Amid Blackface Controversy, Cal Poly Student Collective Targets ‘Zionist’ Campus Groups
A student collective at the California Polytechnic State University in San Luis Obispo has issued a list of demands in the wake of a racially-charged controversy on campus, which includes calls for increased funding to all non-Zionist student clubs.
The school drew national attention last week after photos surfaced on social media showing a member of its Lambda Chi Alpha fraternity attending a party in blackface, and his peers dressed in stereotypical “gangster” clothing. While university president Jeffrey Armstrong has denounced the students’ actions, the administration has so far rebuffed calls to expel them.

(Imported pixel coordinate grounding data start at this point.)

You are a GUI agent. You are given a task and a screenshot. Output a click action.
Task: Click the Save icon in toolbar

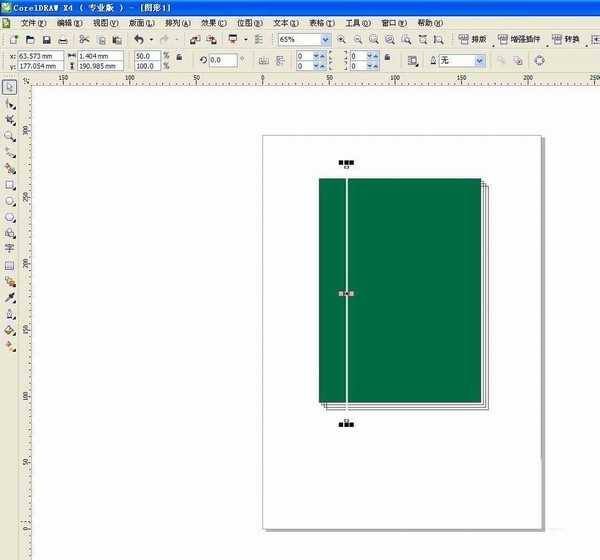[x=47, y=40]
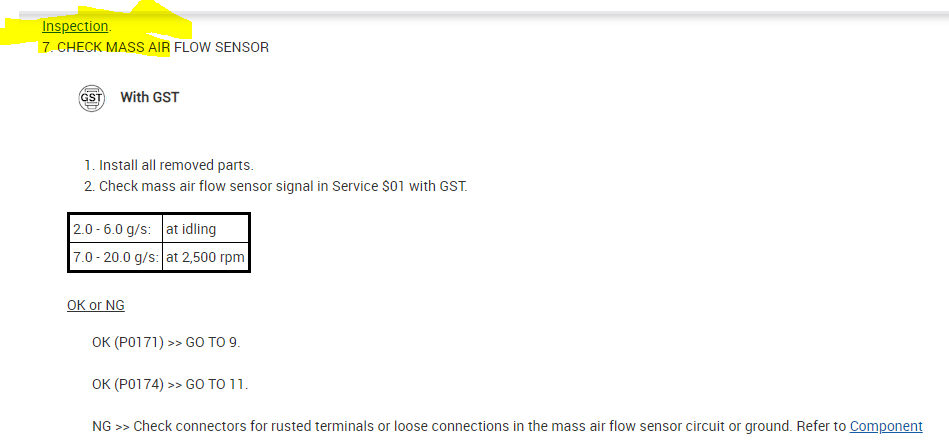The image size is (949, 442).
Task: Click the "GO TO 11." instruction
Action: 217,384
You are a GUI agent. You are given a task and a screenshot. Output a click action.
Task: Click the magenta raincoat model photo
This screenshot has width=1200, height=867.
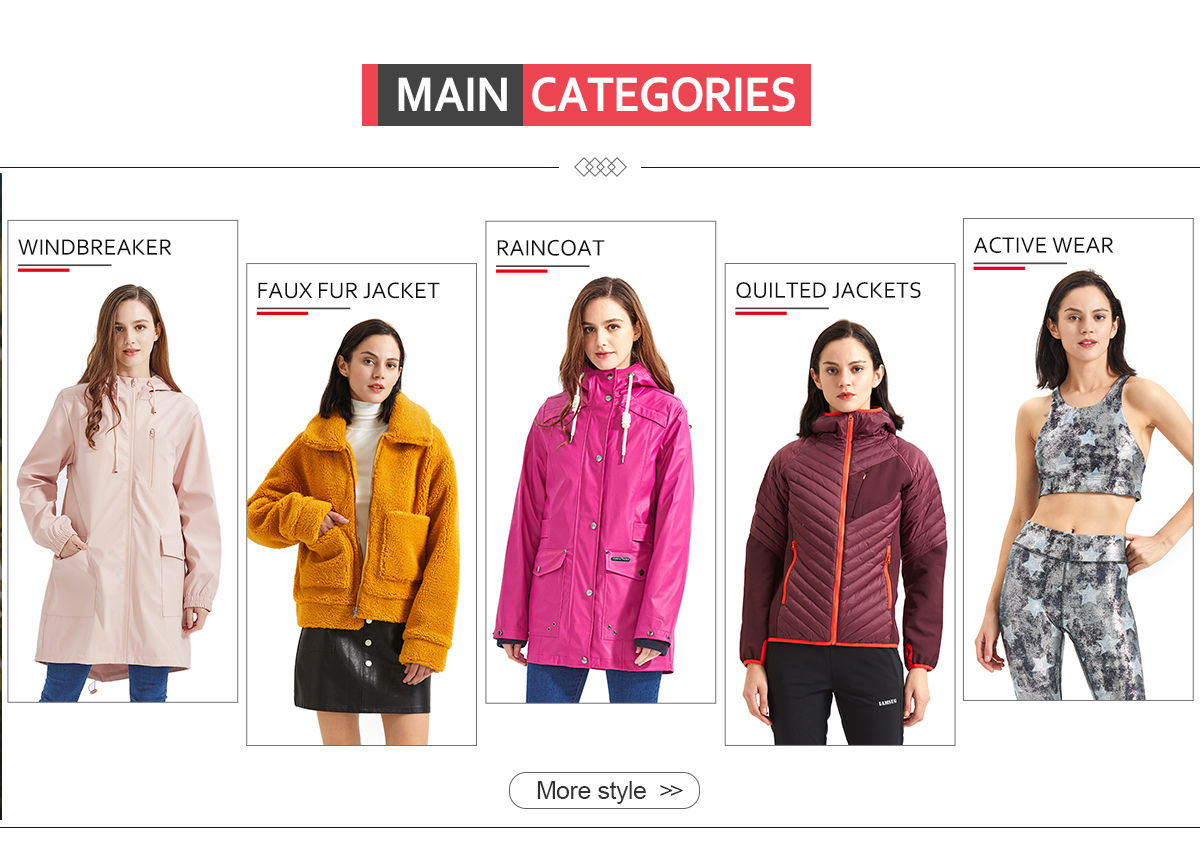coord(595,489)
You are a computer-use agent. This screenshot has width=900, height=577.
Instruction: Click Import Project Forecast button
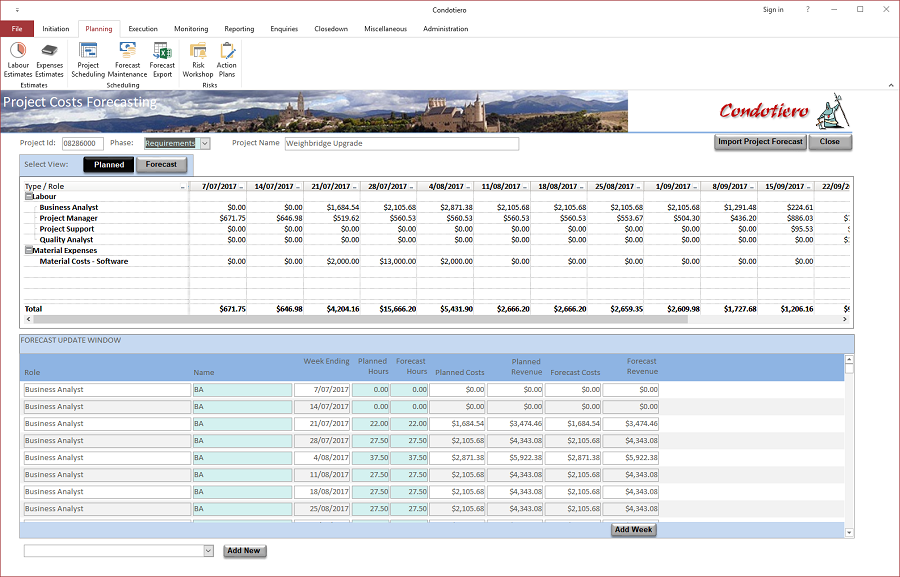761,142
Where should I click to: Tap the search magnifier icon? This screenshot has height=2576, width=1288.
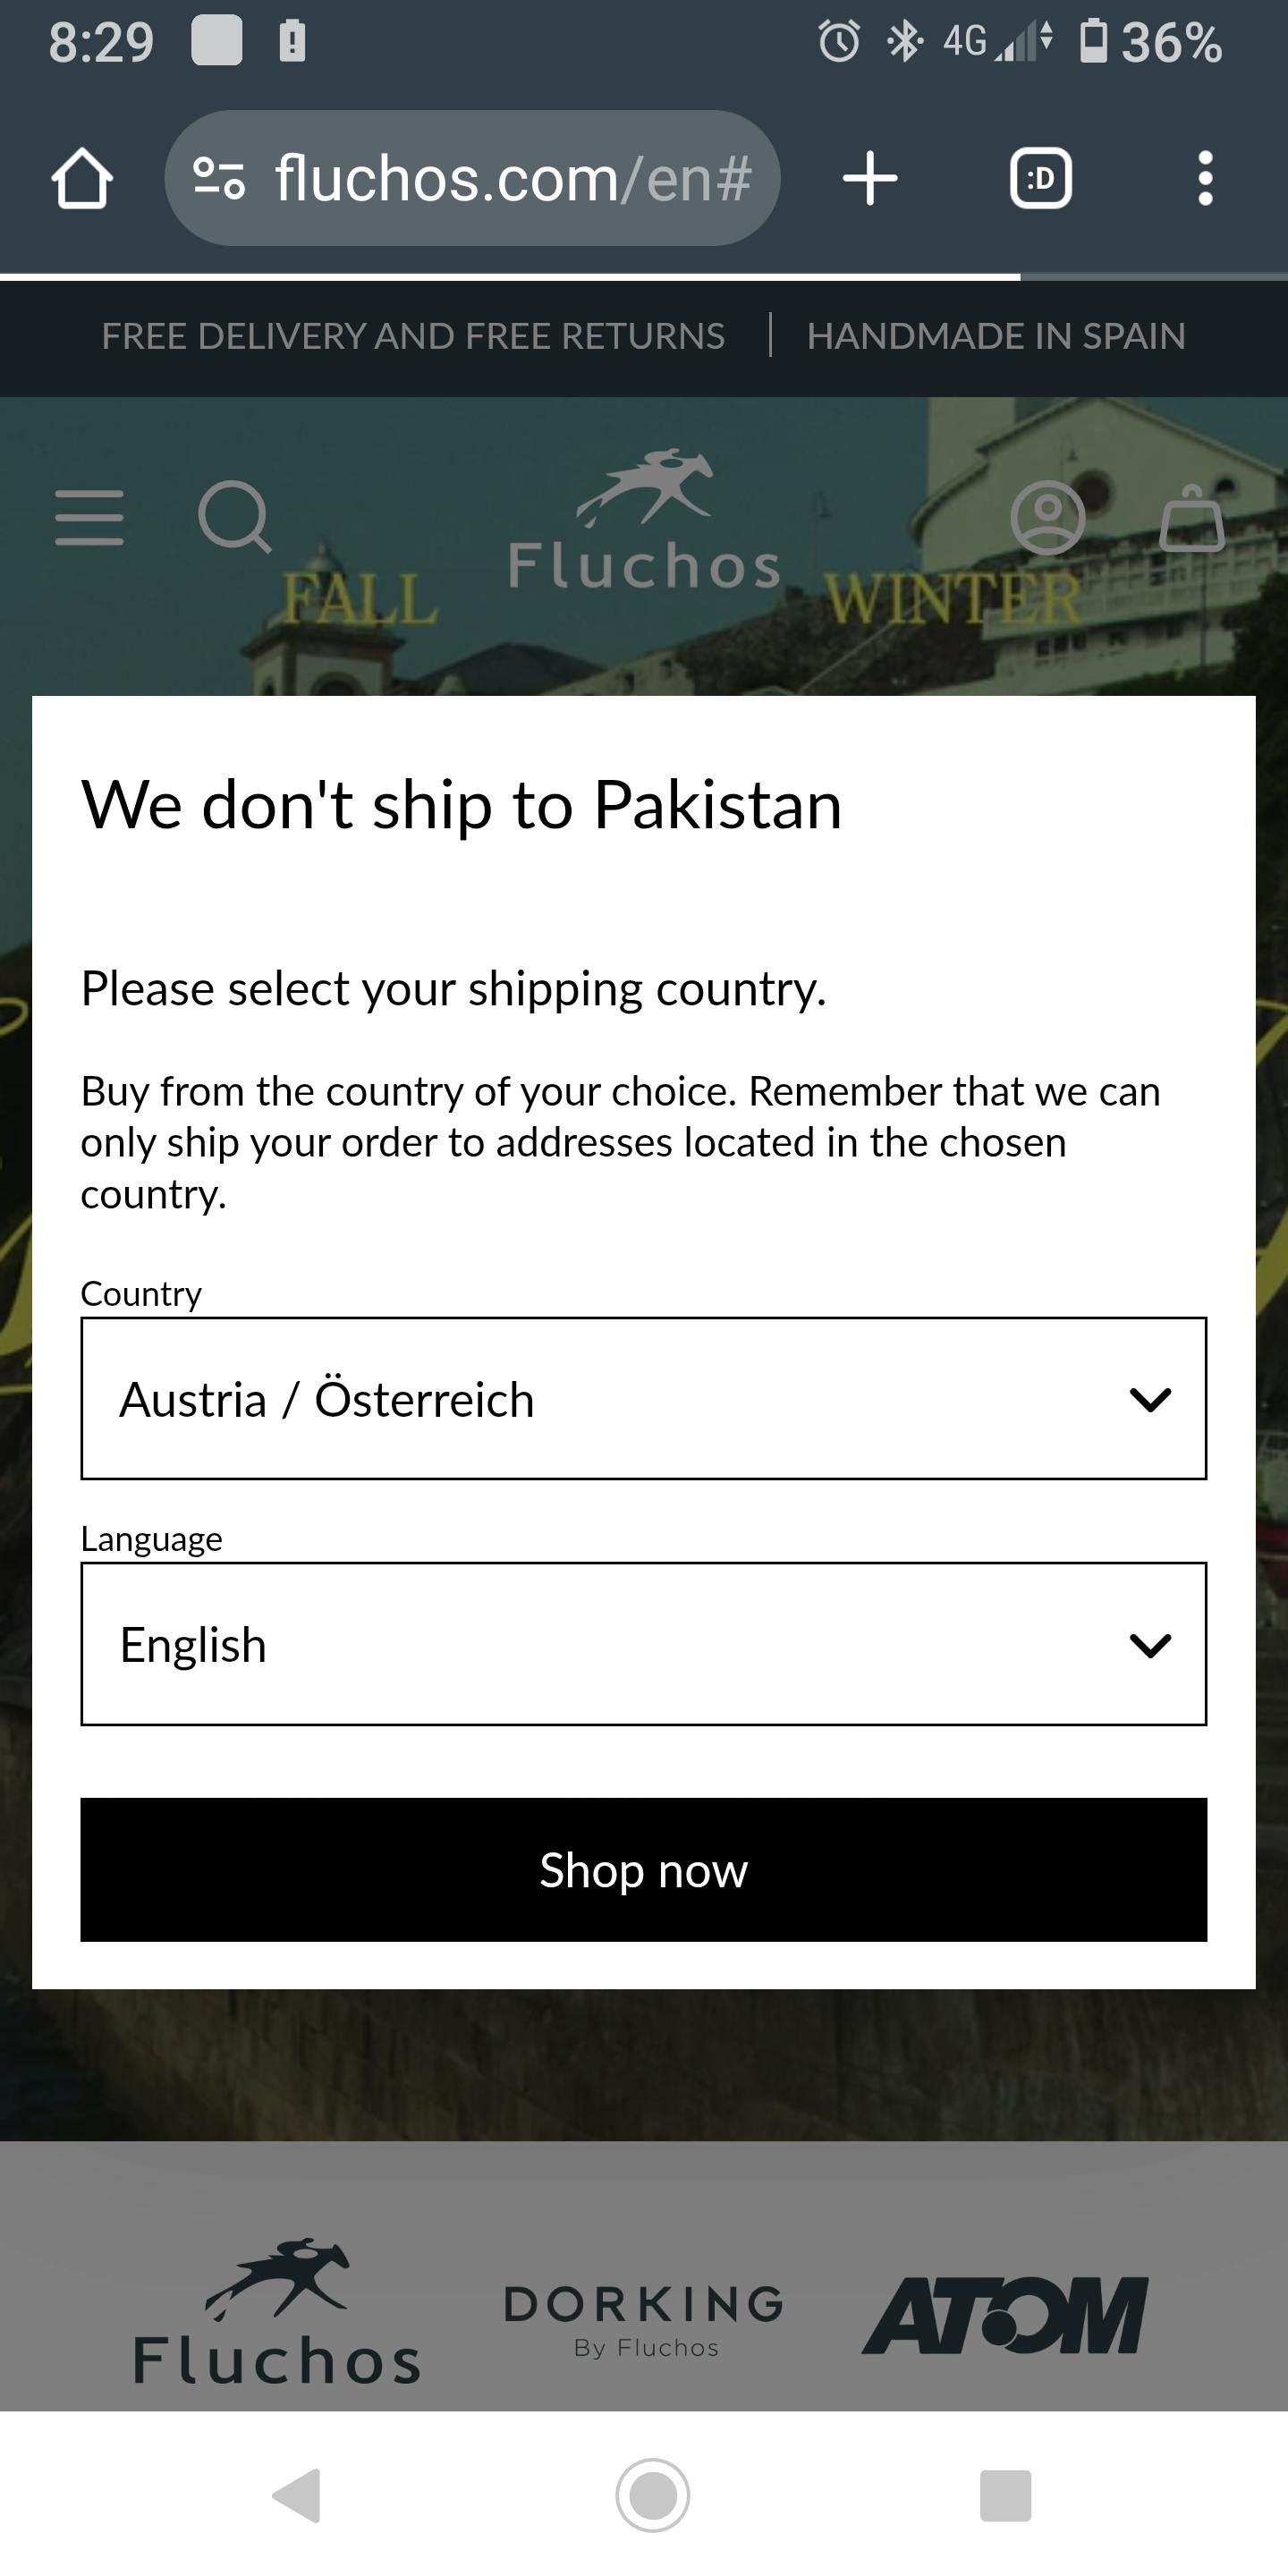235,517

Students addressed the offensive images at an emergency town hall meeting held last Monday, after which the Drylongso Collective campus group published a set of demands “in consultation with various student organizations affected by the inaction of the Administration, including the Black Student Union.”
The list, released on Friday, urged the school to provide Greek clubs with training to help address “Cal Poly’s deep-seated racial issues,” require students to complete Ethnic Studies courses before graduation, and establish an endowed professorship in the Ethnic Studies Department, among other requests. It also called for increased “funding for ALL cultural clubs, with the exception of organizations that are aligned with Zionist ideology.”
If instituted, the demand would impact Jewish student groups including Hillel of San Luis Obispo, which has supported programming on campus related to Zionism, the movement for Jewish national-self determination in the Levant. No other cultural clubs that cater to students of a particular national or ethnic background would be affected.
Efforts to stigmatize Zionism — most famously through United Nations General Assembly Resolution 3379, which called the movement “a form of racism and racial discrimination” before being repealed — have been advanced on college campuses in recent years by pro-Palestinian activists, whose rejection of the ideology has been supported through intersectional coalitions.
While such positions have been spearheaded by groups including Jewish Voice for Peace, they largely remain on the fringe of the Jewish community. Israeli Jews overwhelmingly endorse Zionism, while a Pew Research survey published in 2016 found that most American Jews say “that caring about Israel is essential or important to what being Jewish means to them.”
Following criticism from some community members over the exclusionary treatment of Zionist students, the Drylongso Collective released a statement on Monday emphasizing “the distinction between Judaism and Zionism,” which cited works by the anti-Zionist group Jews Against Zionism, Palestinian-American academic Noura Erakat, and civil rights activist and author Angela Davis.
“That we chose to use these definitions by these scholars and organizations negates any insinuation that as a Collective we are in any way Anti-Semitic or Anti-Jewish,” the group claimed. “We encourage everyone, Jewish or not, to educate themselves on this very important distinction before lashing out with accusations or assumptions about where we stand.”
“Black folks and other People of Color have a long-standing history of standing in solidarity with Palestinian folks,” the statement continued. “Particularly given the Palestinian students who have struggled alongside marginalized students in previous Cal Poly student movements…, it would be disingenuous for us to bring attention to our own liberation struggles at the cost of theirs.”
Representatives for the Black Student Union, the Drylongso Collective, and Cal Poly did not respond to requests for comment by press time.